What is being asked =>
Hand back, word for word, the lines from the one containing "You are a computer-use agent." to the end of the records, both included, and leave out pictures.
-- Data for this exercise follows --
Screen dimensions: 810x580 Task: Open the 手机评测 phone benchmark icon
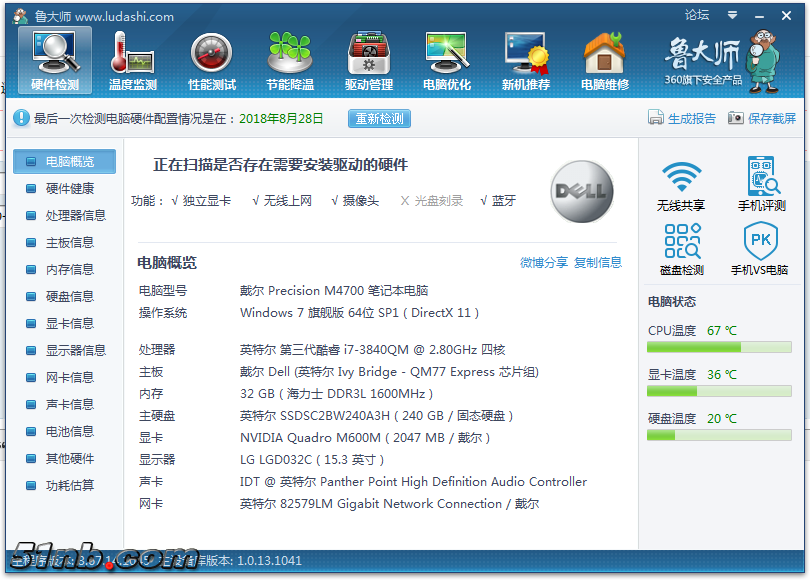[x=761, y=183]
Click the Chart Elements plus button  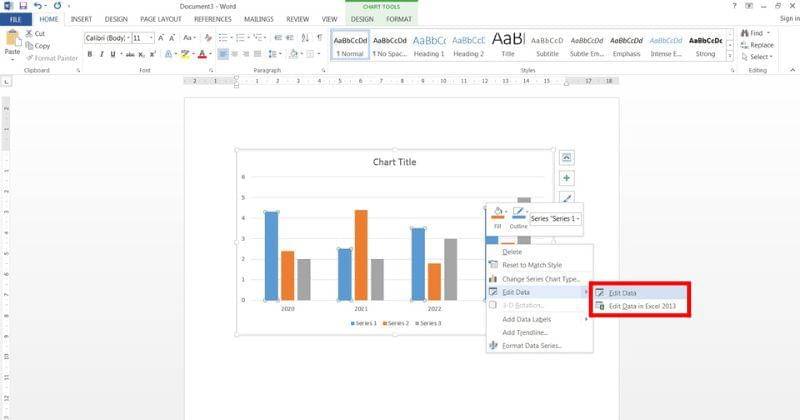pos(567,177)
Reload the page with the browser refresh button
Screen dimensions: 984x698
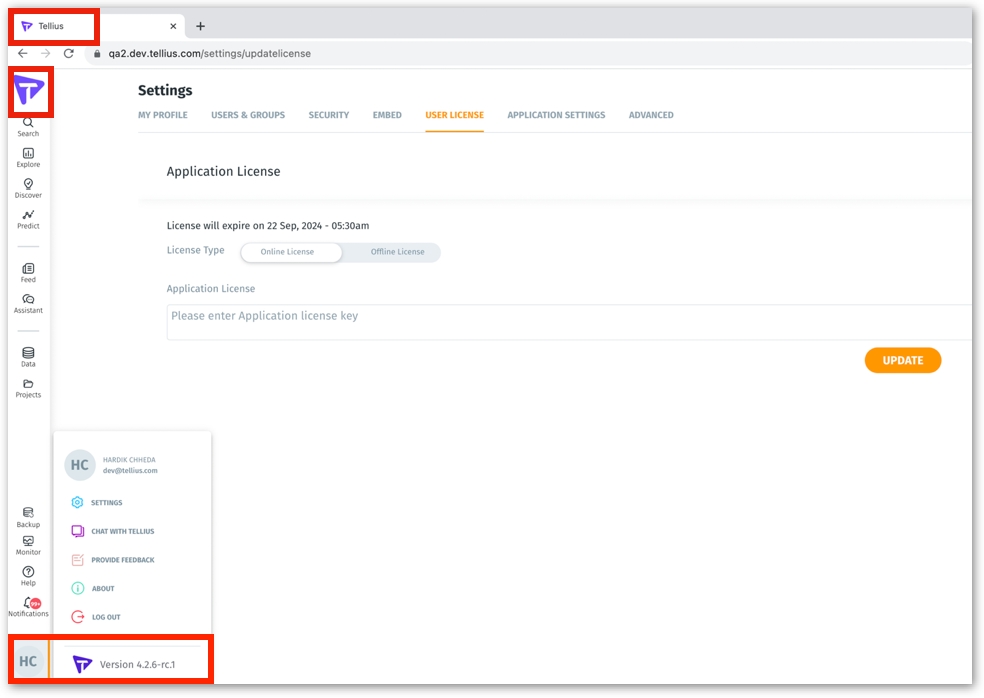tap(69, 53)
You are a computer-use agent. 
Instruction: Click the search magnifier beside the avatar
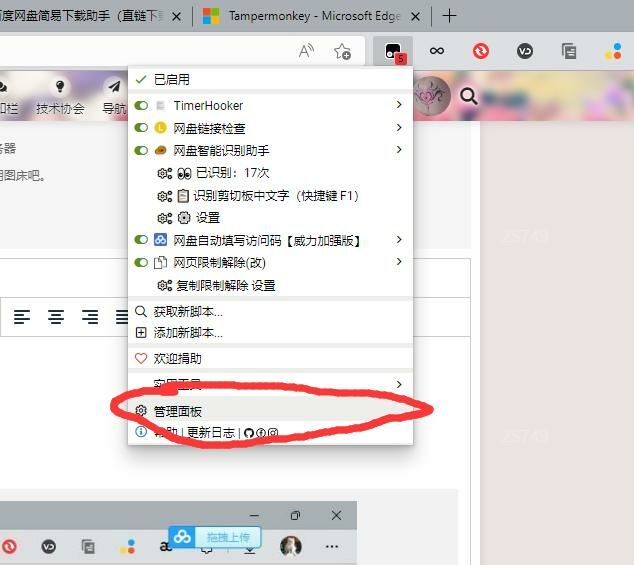(x=468, y=96)
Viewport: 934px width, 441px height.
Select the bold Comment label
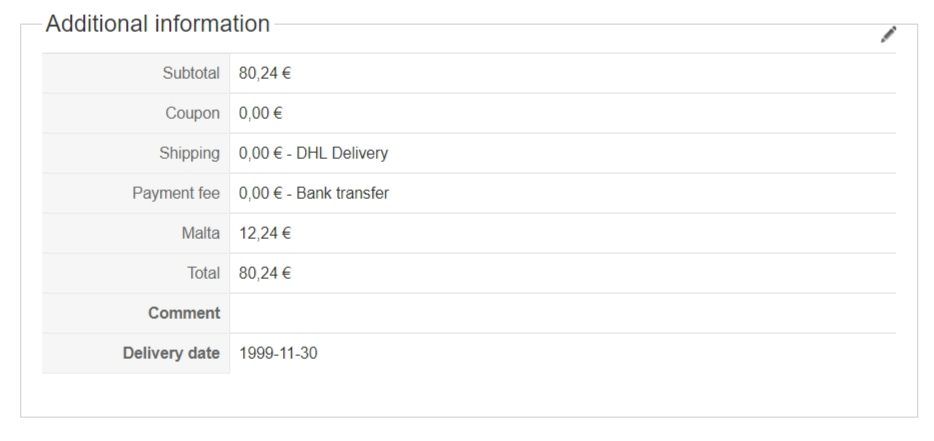tap(185, 313)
-- Data for this exercise concluded --
Answer section =>
You are a computer-use agent. 
Instruction: Click the search magnifier beside the avatar
(x=468, y=96)
Viewport: 934px width, 441px height.
Select the bold Comment label
tap(185, 313)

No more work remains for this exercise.